Flexing the Lifespan of AI-Enabled Electronic Devices | News & Events | Computer Science

When it comes to electronic waste, “WEEE” is not an exclamation of excitement but rather an indicator of a global crisis. “Waste of Electrical and Electronic Equipment” is steadily increasing as technology advances: about 50 million metric tons of WEEE are generated annually worldwide, which is expected to increase to 111 million tons per year by 2050.

While retrofitting devices, from cell phones to vehicles, faces many challenges – it is often easier and more affordable to buy new – researchers see promise in novel machine learning-enabled cyber-physical systems (LE-CPSs) to build flexibility into hardware and thus increase lifespan, reduce e-waste, and improve sustainability.

Qi ZhuTo explore this potential, Northwestern Engineering’s Qi Zhu and researchers at the University of Pittsburgh were awarded $600,000 from the National Science Foundation Design for Environmental Sustainability in Computing (DESC) program. The team is one of 25 research teams receiving a combined $13 million to develop technological innovation and environmental sustainability in computer systems.

Zhu, who heads the Design Automation of Intelligent Systems Lab, is the principal investigator (PI) of the DESC project, titled “FLEX: Building Future-proof Learning-Enabled Cyber-Physical Systems with Cross-Layer Extensible and Adaptive Design” (awards 2324936 and 2324937).

Zhu is an associate professor of electrical and computer engineering and (by courtesy) computer science at the McCormick School of Engineering.

Co-PI Jingtong Hu is an associate professor of electrical and computer engineering at Pitt’s Swanson School of Engineering and the co-PI on a second DESC award for developing “REFRESHed” computer chips.

“When Alan Moore, the co-founder of Intel, first postulated in 1965 that the number of transistors on computer chips would double every two years, he thought it would remain constant for at least a decade,” Zhu said. “Here we are almost 60 years later, and this trend continues as devices become more powerful and energy efficient. And yet, if we look back over those six decades, we see that it has become easier and cheaper to throw technology away or recycle what components we can, even though the overall device is still in good shape. From phones and computers to other technology, we can no longer economically or environmentally afford to cut short their realistic lifespans.”

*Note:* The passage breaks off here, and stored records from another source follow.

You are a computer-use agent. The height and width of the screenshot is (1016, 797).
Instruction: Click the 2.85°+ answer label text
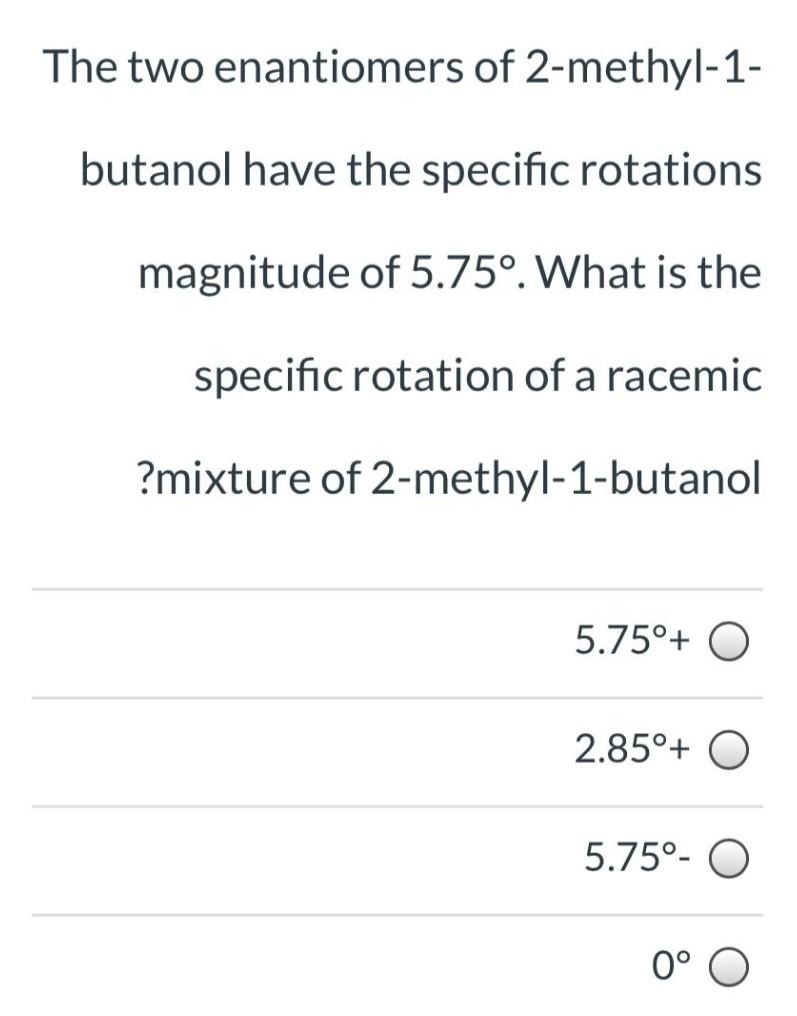(x=632, y=749)

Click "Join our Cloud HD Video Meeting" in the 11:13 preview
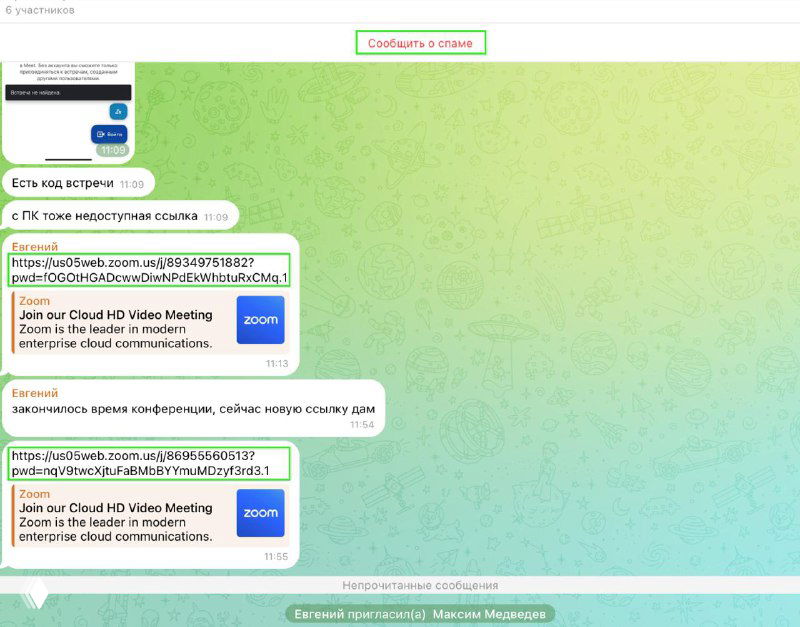116,315
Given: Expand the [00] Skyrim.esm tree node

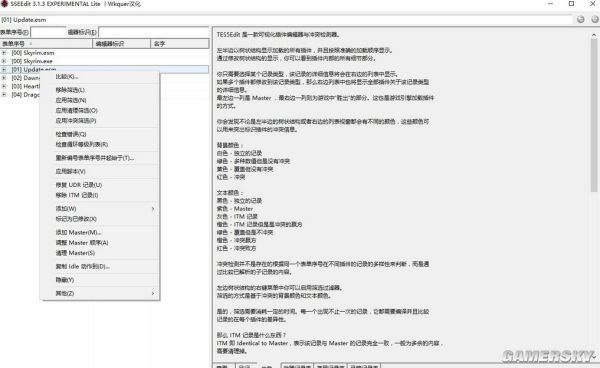Looking at the screenshot, I should [x=4, y=53].
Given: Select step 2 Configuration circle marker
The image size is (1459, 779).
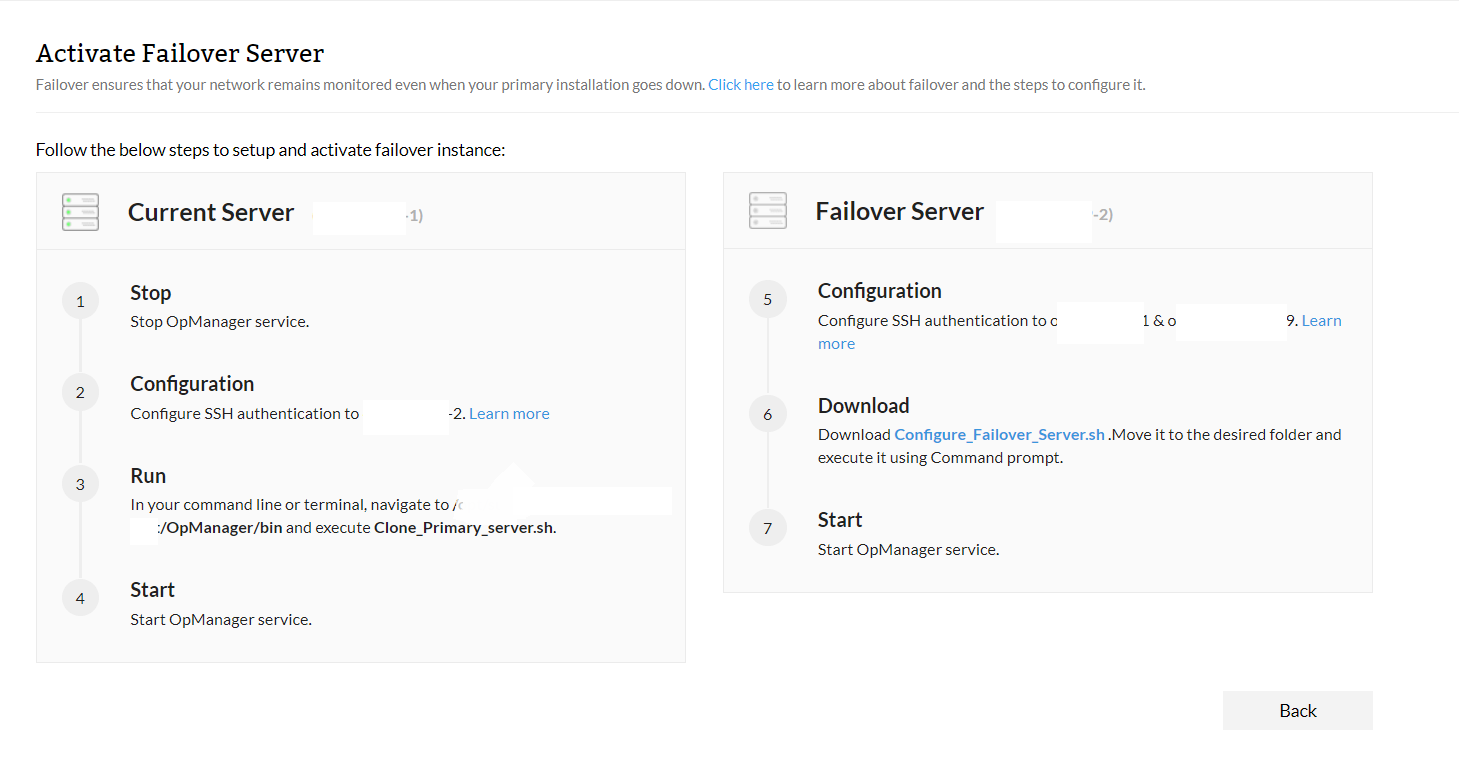Looking at the screenshot, I should pyautogui.click(x=80, y=392).
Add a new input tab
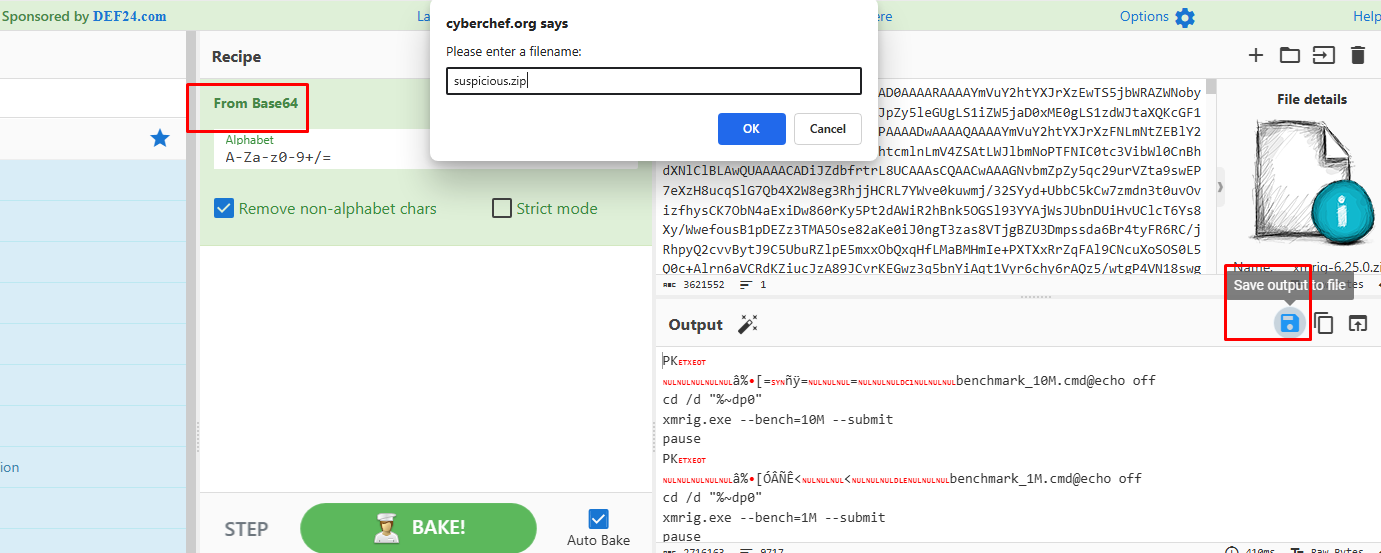This screenshot has height=553, width=1381. 1256,56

Zhu noted that retrofitting technology could have tremendous benefits to society. In the case of a smartphone, extending its usage by just one year can cut CO2 impact by 31 percent. However, in their proposal, Zhu and Hu noted that retrofitting could be quite challenging, “especially for emerging LE-CPSs such as autonomous vehicles, medical devices, and robots, which often operate within a constantly changing physical environment, have limited resources and are stringent timing requirements, and employ complex and resource-consuming machine learning techniques.”

“Swapping out parts for a retrofit is not always economical; however, if we design flexibility into the software and hardware architecture, we can create a more adaptive device that can increase its own lifetime,” Hu said. “This is where FLEX comes into play – “future-proofing” a learning-enabled device by using a cross-layer framework that on the one hand makes the existing architecture more accommodating to changes, and on the other hand makes their machine learning functionality more adaptive with respect to resource limitations and environmental changes.”

Zhu added that the NSF award will enable them to explore multiple designs of neural networks to provide a more adaptive system, and to develop on-device continuous learning algorithms that allow a system to accommodate changes without physically swapping out hardware.

“Even though recycling programs for technology have improved over the past few years, there is still so much hardware that is illegally junked, incinerated, or dumped in third-world countries without the infrastructure to safely process it,” Zhu said. “If we can integrate flexible adaptivity into our AI-enabled devices, we can reduce this waste and make our technology more sustainable. More broadly, we hope that this project can be a first step for us to explore environmentally sustainable ways to build and use future generation AI systems.”

According to the NSF, the Design for Environmental Sustainability in Computing (DESC) program “aims to address the substantial environmental impacts that computing has through its entire lifecycle—from design and manufacturing, through deployment into operation, and finally into reuse, recycling, and disposal.” Margaret Martonosi, NSF CISE leader, also highlighted the award in her keynote address at the prominent International Symposium on Computer Architecture this past June.